The Forschungskolleg Humanwissenschaften: Events

Friday, 29 April 2022, 15:00
Venue: Forschungskolleg Humanwissenschaften, Am Wingertsberg 4, 61348 Bad Homburg

Forschungskolleg Humanwissenschaften
Lecture and Workshop | Research focus »Coping with Complexity«

Rudolf Stichweh (Bonn University)
»The Complexity of the Modern Science System and the Problems of the World Society«

About the lecture
The modern scientific system emerges during the period of the second scientific revolution of 1760-1840, grounded in institutions such as disciplinarity, universal accessibility of publication opportunities, individual authorship, the research imperative as a form of production of science, the control of conflicts, and the emergence of national scientific communities in the newly formed disciplines. The lecture outlines this development and presents the dramatic transformations science has undergone since its beginning: Disciplinarity is supplemented by inter- and multidisciplinarity; access to publications is transformed via multiple forms of peer review; research is reorganized in project form and redefined by dependence on external funding and associated forms of peer review; extremely complex forms of co- and multi-authorship take the place of individual authorship; conflicts are replaced by the universal expectation of cooperation, which competitively relates cooperating groups to each other; recognition, citation, and reputation give rise to a complex hierarchy of researchers; national communities are replaced by a taken-for-granted globality of science supported by multiple mechanisms.

These transformations are related to the transformations of societal problems, which are linked to science in many ways. In this sense, there must now be talk in a radically new sense of ›responsivity‹ of the science system in relation to society. In this context, something like a responsibility of science for the problems of society also arises, since science knows that it understands the problems best and cannot look on ›disinterestedly‹ at the work on problem solutions. The unquestioning globality of science is in turn closely related to the fact that the problems of society are interpreted and worked on as world problems and often cannot be thought of and worked on in any other form. The complex structure of society and the complexity growth of science are an obvious case of co-evolution. World society is the result and the driving force of these transformations.

About the speaker
Prof. Dr. Rudolf Stichweh is Senior Professor of Sociology at the »Forum Internationale Wissenschaft« and at the »Bonn Center for Dependency and Slavery Studies« (Cluster of Excellence) at the University of Bonn. He is also director of the department »Comparative Research on Democracies« at the »Forum Internationale Wissenschaft«. From 1994 to 2020, he was Professor of Sociology in Bielefeld, Lucerne and Bonn and remains a permanent Visiting Professor at the University of Lucerne. He is also a member of Nordrhein-Westfälische Akademie der Wissenschaften und der Künste (Düsseldorf), and the Nationalakademie Leopoldina (Halle). His research focuses on the theory of world society, the sociology of the foreign, the sociology of science and universities, theories of sociocultural evolution, systems theory, the sociology of art, and the theory of inclusion and exclusion.

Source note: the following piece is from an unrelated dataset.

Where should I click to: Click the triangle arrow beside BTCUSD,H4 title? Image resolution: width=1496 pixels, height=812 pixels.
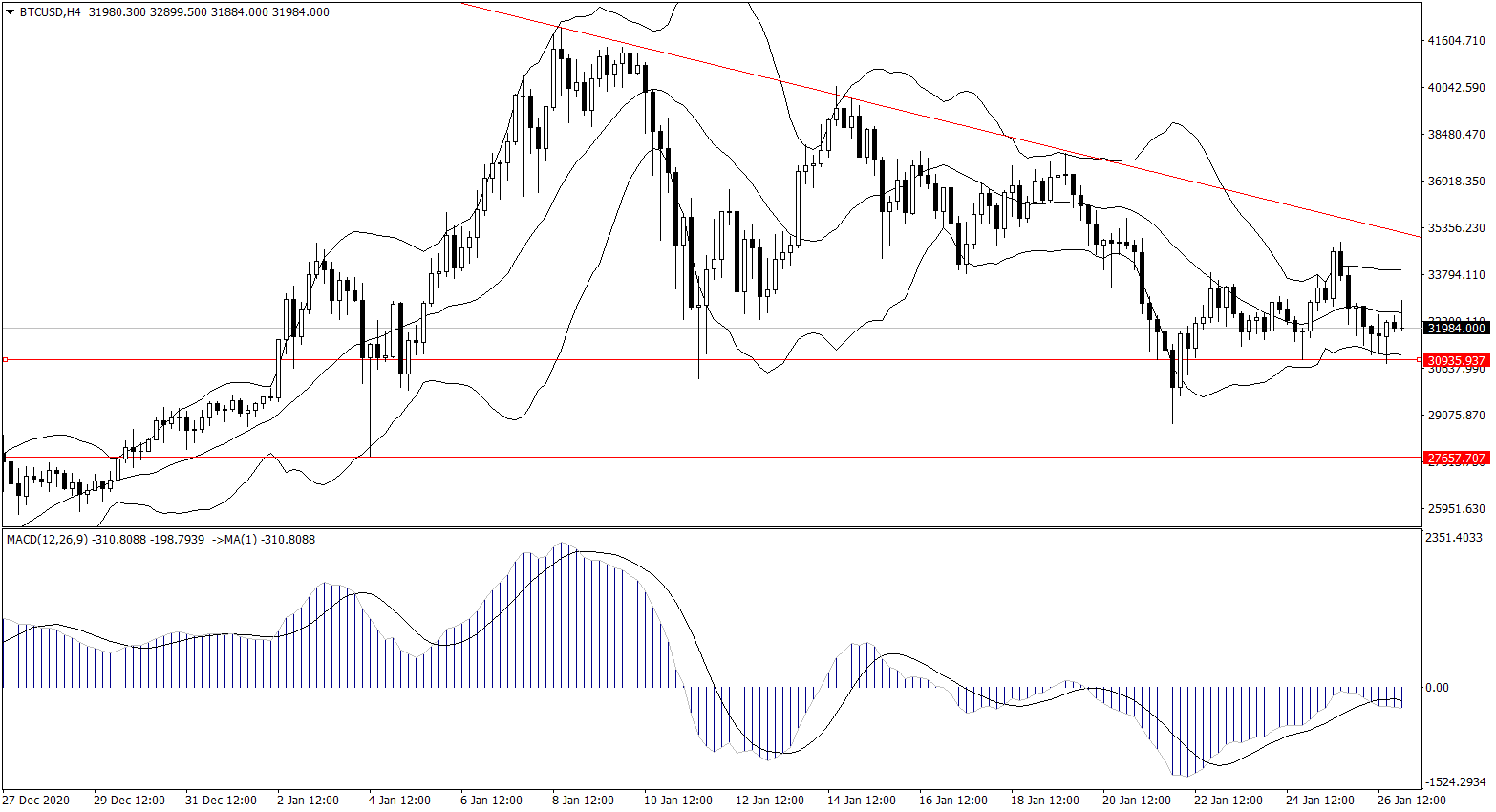[x=11, y=12]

Research Focus »Coping with Complexity«
Our time is characterized by global crises such as pandemics, climate change, eroding democracies, and fractures in geopolitical relations. Despite all the differences, one common property can be observed in all these crises: an underlying complexity. In the face of these threatening but imminent challenges to our society, research is needed that can analytically describe and understand this complexity. Since the problems have different aspects, a view from different directions is indispensable. In the transdisciplinary research network »Coping with Complexity«, researchers from the natural and life sciences as well as the humanities and social sciences are working together to develop a fundamental theoretical understanding of complexity in order to improve our ability to cope with complex systems and the current and upcoming crises.

Project speakers: Andreas Fahrmeir, Professor of Modern History, Goethe University; Harald Schwalbe, Professor of Organic Chemistry and Chemical Biology, Goethe University; Julia Sigwart, Head of Section of Malacology at Senckenberg Research Institute & Museum.